## Available data
┌──
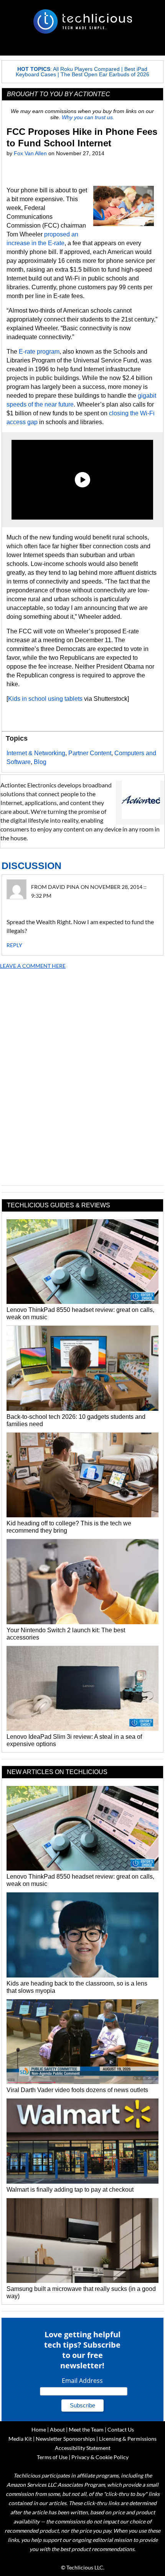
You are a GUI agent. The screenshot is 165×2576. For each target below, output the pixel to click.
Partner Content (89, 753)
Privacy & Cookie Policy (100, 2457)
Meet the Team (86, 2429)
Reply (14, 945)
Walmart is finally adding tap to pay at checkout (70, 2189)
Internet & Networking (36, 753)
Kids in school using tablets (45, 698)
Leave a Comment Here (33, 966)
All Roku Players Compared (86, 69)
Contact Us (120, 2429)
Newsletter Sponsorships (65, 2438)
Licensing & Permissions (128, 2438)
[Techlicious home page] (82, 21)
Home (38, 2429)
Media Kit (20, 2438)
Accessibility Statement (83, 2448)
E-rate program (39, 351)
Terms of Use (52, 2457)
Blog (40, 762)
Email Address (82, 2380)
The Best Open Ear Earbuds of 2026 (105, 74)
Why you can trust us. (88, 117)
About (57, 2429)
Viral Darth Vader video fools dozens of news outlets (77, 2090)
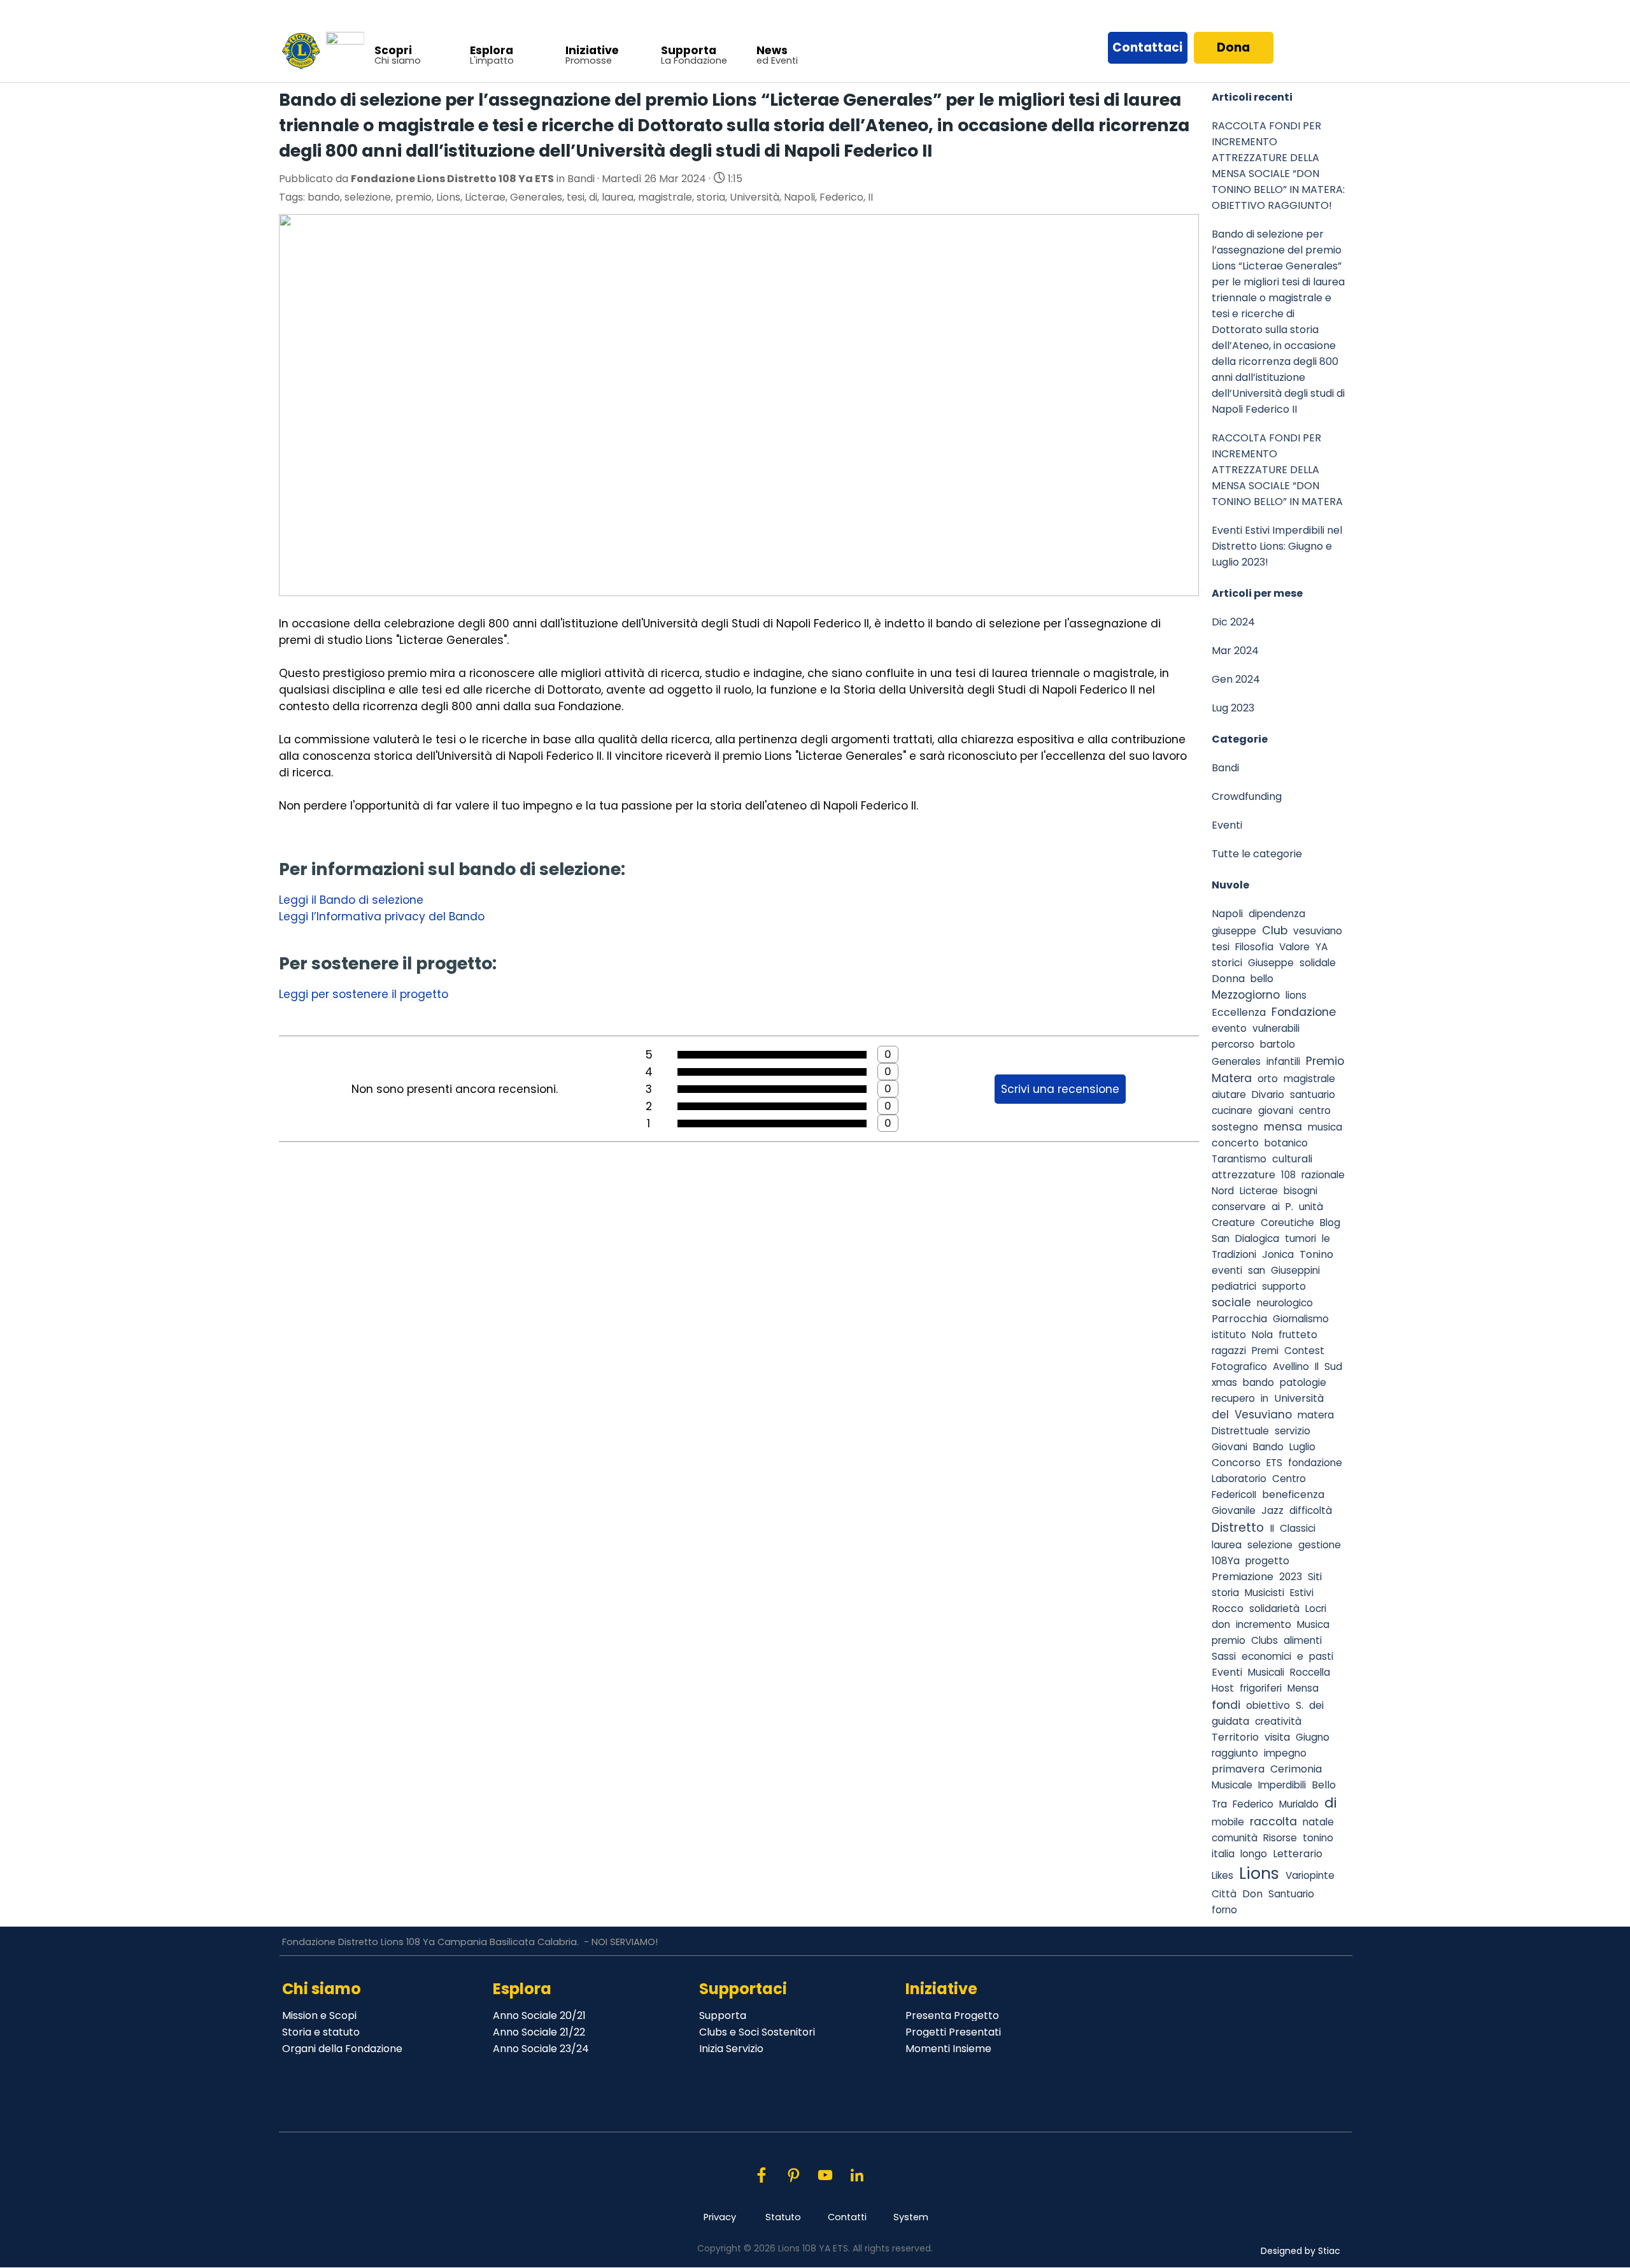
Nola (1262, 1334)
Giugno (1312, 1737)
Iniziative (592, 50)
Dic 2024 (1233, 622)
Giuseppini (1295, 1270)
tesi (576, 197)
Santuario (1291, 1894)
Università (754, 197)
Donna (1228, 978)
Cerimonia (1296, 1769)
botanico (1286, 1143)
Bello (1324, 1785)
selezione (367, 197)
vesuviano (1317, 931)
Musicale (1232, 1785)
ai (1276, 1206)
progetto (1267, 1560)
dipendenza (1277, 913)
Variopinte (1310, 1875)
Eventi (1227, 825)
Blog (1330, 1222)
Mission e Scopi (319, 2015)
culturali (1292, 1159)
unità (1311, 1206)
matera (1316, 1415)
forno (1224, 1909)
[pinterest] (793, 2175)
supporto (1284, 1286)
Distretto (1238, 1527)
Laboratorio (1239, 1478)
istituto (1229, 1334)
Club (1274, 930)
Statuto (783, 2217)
└──
┌──
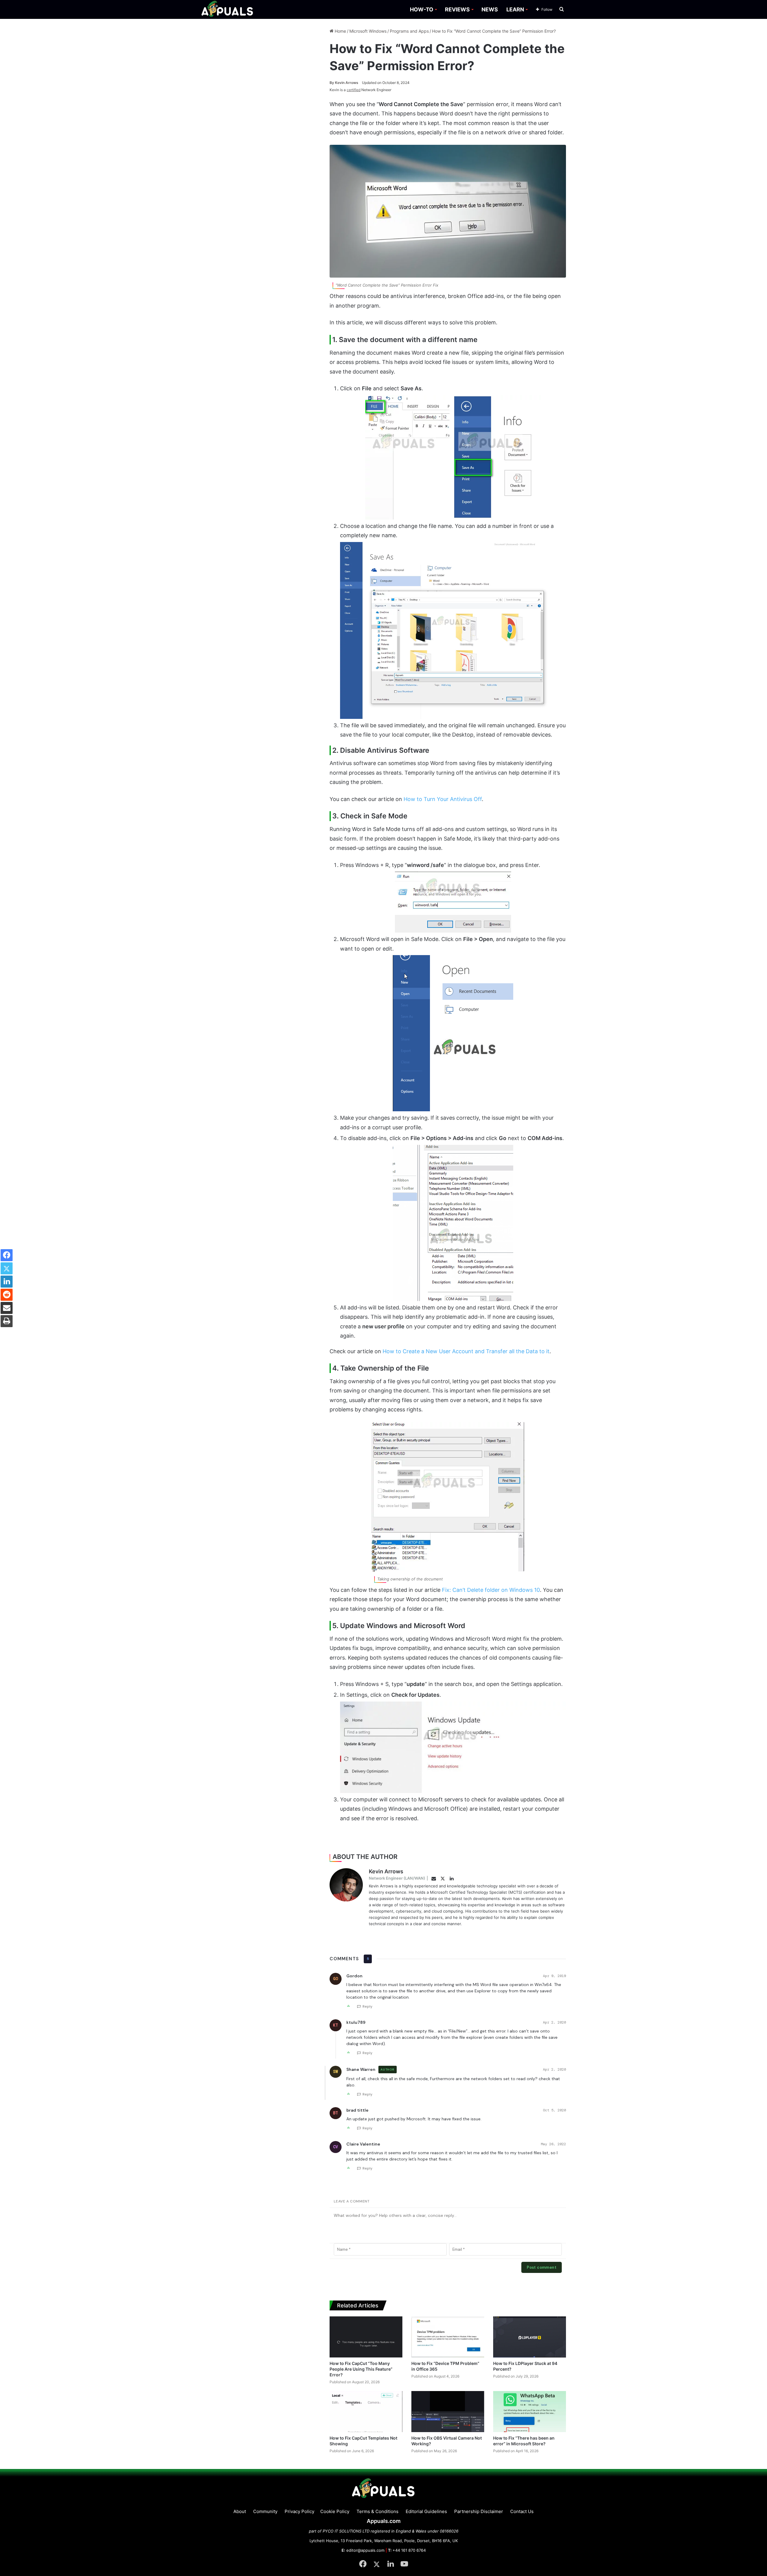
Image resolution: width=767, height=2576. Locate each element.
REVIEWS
└──
## Task description
Among the records above, extract exactly the lines from the line with "vesuviano (1317, 931)" to the line with "istituto (1229, 1334)", both lines included, and leave out the rest.

## Written response
vesuviano (1317, 931)
Musicale (1232, 1785)
ai (1276, 1206)
progetto (1267, 1560)
dipendenza (1277, 913)
Variopinte (1310, 1875)
Eventi (1227, 825)
Blog (1330, 1222)
Mission e Scopi (319, 2015)
culturali (1292, 1159)
unità (1311, 1206)
matera (1316, 1415)
forno (1224, 1909)
[pinterest] (793, 2175)
supporto (1284, 1286)
Distretto (1238, 1527)
Laboratorio (1239, 1478)
istituto (1229, 1334)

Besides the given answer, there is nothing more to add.